Boiling colours, layers & a feeling of feathers
A visit to Julia Rüther
It smells like cloves and cinnamon in Julia Rüther's workshop. There is a special reason for that. Julia teaches art students from the University of the Arts how to paint and make art in an environmentally friendly way. Instead of acrylic paint, they use paste made from plants or casein paint made from curd, for example.
Later, we make our own paints from plants that have natural dyes in them. Golden yellow can be obtained from a pomegranate peel. An avocado pit carries delicate yellowish pink. And if you boil a red cabbage, you gain lilac pigments.
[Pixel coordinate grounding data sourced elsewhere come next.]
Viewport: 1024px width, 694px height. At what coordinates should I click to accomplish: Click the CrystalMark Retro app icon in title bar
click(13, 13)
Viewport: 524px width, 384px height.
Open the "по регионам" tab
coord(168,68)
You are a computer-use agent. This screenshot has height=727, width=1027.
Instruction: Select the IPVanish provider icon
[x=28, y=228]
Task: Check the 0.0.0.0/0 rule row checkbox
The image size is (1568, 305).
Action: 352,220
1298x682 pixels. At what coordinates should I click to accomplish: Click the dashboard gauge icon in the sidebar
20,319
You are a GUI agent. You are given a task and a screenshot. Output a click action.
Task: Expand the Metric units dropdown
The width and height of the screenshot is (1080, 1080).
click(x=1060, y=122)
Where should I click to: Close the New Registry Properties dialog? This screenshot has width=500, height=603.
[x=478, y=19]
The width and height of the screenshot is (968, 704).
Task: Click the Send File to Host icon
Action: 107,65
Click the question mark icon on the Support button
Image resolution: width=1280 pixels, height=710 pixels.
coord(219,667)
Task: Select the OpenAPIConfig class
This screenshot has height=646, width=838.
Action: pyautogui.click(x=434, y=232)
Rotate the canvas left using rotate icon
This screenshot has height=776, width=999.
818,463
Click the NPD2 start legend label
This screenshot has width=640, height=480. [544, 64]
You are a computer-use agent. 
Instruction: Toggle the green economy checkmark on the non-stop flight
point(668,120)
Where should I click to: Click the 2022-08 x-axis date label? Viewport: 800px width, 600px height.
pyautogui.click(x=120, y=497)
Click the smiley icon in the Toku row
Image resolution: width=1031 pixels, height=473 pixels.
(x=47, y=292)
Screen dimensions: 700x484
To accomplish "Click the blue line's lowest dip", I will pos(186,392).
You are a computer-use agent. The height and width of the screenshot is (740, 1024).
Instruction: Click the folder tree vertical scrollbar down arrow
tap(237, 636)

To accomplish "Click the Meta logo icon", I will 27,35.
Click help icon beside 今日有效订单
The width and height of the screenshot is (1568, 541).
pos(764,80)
That's what we do! We cook red cabbage, madder and turmeric roots. We fold and crease tear-proof Japanese paper and dip it in places in the boiled colour and later in alum salt. This makes the colours glow even more intensively. Beautiful patterns are created when we unfold the Japanese paper again.
But Julia Rüther not only teaches, she also paints herself in her studio. She is fascinated by patterns that carry a rhythm and layers. "I only think paintings are good if they have a lot of layers," she says.
The only portrait she has ever painted has fifty layers. It is a painting by Antonello da Messina that actually hangs in the Louvre in Paris. Julia repainted it in her early twenties because she wanted to know if she could do something like that. She worked on this painting for eight hours a day for three months. Fifty layers painted on top of each other! So long that she herself looked like the man in the picture she portrayed, Julia says with a laugh.
Normally she doesn't paint portraits, but things "that we can't describe". A woman once asked her in a group exhibition which picture she had painted. Julia made a flowing movement with her hands. "Oh, the painting with the feeling of feathers!" the woman said. That was the nicest compliment for Julia.